— GIVEN REQUEST A —
Rewrite everything from "[0055] For illustration, the" down to "air/fuel mixture." in the passage on engine ignition and cooling, substituting "control unit" for "controller".

— GIVEN PASSAGE —
This can include at least the specific coolers within the engine
that should be activated and the amount of cooling that each cooler
should perform.
[0055] For illustration, the controller 190 is configured to
control ignition timing by adjusting both primary and secondary
parameters. Primary parameters include fuel injection timing, fuel
quantity, fuel ratio, intake and/or exhaust valve timing, and other
parameters including cooler usage, which are originally set at
calibrated, predetermined values based on the desired engine
operating speed and load. Detection of ignition timing may cause
changes to fewer or all of these parameters in an attempt to
achieve stable combustion. However, in certain extreme
environmental conditions, for example, during operation in
excessively high temperature and low humidity positions, or at high
altitude, there may be excessive heat present in the cylinder,
which may in turn cause premature ignition of the stratified
air/fuel mixture.
[0056] When excessive heat in the cylinder is detected, for
example, by monitoring intake manifold temperature and/or by
detecting premature combustion in the cylinders, the cooler usage
module 440 adjusts the rate of cooler usage that is commanded. A
desired setting for each of the engine coolers can be determined on
the basis of engine speed and load, as well as on the timing
signal.

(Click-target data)
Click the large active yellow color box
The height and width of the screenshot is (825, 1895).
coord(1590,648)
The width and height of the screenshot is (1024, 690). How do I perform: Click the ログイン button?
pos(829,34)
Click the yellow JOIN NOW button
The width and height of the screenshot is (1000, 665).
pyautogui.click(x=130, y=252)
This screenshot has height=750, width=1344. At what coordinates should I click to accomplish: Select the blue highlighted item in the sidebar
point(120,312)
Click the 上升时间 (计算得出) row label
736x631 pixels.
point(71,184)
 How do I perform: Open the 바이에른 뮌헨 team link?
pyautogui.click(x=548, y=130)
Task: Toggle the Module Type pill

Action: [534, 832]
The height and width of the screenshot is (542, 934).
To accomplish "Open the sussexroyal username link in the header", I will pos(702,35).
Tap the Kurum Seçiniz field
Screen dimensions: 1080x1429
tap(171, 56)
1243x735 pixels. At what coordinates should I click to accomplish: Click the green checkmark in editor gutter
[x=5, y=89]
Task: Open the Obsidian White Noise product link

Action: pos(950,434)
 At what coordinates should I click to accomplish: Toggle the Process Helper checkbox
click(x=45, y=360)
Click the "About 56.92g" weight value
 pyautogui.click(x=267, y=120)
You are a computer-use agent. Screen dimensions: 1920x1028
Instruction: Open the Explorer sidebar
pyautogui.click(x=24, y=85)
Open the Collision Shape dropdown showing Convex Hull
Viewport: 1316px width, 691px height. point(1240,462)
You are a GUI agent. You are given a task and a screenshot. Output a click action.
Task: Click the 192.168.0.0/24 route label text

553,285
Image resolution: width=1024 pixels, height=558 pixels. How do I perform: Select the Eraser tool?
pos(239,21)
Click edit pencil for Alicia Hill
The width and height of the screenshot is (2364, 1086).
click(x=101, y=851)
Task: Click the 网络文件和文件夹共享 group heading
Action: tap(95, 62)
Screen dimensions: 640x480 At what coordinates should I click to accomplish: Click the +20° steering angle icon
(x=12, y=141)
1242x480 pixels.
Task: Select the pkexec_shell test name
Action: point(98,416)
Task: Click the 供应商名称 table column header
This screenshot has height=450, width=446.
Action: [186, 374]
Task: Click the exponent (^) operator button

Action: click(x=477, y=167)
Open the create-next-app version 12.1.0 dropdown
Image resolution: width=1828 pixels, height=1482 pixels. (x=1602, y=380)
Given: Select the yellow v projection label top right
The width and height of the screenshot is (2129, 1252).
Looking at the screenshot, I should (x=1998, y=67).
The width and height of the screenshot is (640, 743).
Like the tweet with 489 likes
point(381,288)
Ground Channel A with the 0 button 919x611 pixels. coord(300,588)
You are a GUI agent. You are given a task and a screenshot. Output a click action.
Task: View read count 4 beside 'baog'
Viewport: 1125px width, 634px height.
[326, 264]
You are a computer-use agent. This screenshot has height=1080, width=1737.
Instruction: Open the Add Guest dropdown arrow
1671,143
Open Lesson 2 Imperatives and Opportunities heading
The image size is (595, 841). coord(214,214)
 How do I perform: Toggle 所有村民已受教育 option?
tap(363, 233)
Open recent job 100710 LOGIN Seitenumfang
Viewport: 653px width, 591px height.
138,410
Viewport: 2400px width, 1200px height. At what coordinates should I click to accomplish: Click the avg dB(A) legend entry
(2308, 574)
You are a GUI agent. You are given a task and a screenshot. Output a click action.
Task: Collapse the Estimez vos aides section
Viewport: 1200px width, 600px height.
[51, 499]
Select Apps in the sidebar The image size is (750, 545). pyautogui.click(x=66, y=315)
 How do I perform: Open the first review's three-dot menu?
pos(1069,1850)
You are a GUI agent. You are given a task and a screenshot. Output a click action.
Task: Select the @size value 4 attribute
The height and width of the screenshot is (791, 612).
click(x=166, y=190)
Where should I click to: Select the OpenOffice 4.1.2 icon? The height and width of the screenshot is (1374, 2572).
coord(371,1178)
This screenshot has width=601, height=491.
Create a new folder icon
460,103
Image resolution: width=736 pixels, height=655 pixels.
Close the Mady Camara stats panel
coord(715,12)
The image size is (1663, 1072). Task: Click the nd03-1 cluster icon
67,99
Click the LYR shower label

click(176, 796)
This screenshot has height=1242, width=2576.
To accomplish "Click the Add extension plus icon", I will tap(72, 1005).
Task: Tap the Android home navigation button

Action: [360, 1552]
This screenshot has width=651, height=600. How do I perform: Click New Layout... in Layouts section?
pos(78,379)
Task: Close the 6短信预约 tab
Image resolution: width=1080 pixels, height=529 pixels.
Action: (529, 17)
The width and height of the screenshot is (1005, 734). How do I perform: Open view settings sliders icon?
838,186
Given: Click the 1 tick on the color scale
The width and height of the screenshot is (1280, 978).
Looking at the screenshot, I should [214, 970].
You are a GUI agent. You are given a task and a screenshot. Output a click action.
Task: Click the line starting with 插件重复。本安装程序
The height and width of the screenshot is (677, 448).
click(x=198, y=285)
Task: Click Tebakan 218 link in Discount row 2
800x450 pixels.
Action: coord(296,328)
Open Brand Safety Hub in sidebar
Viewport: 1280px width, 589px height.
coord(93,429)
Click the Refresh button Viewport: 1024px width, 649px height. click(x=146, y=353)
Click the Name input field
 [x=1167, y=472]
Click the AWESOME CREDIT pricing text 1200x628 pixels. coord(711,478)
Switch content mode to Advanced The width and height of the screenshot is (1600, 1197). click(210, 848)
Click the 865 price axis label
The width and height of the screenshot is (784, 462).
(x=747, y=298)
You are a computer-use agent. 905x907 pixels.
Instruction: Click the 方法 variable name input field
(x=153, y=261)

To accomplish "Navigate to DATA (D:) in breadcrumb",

— GIVEN REQUEST B —
Show each line of the records in which the word "dimensions" appears.

— TASK SOLUTION A —
[0055] For illustration, the control unit 190 is configured to
control ignition timing by adjusting both primary and secondary
parameters. Primary parameters include fuel injection timing, fuel
quantity, fuel ratio, intake and/or exhaust valve timing, and other
parameters including cooler usage, which are originally set at
calibrated, predetermined values based on the desired engine
operating speed and load. Detection of ignition timing may cause
changes to fewer or all of these parameters in an attempt to
achieve stable combustion. However, in certain extreme
environmental conditions, for example, during operation in
excessively high temperature and low humidity positions, or at high
altitude, there may be excessive heat present in the cylinder,
which may in turn cause premature ignition of the stratified
air/fuel mixture.

— TASK SOLUTION B —
Screen dimensions: 1080x1429
You are a computer-use agent. Screen dimensions: 1920x1028
Screen dimensions: 640x480 At what coordinates should I click to accomplish: Click the +20° steering angle icon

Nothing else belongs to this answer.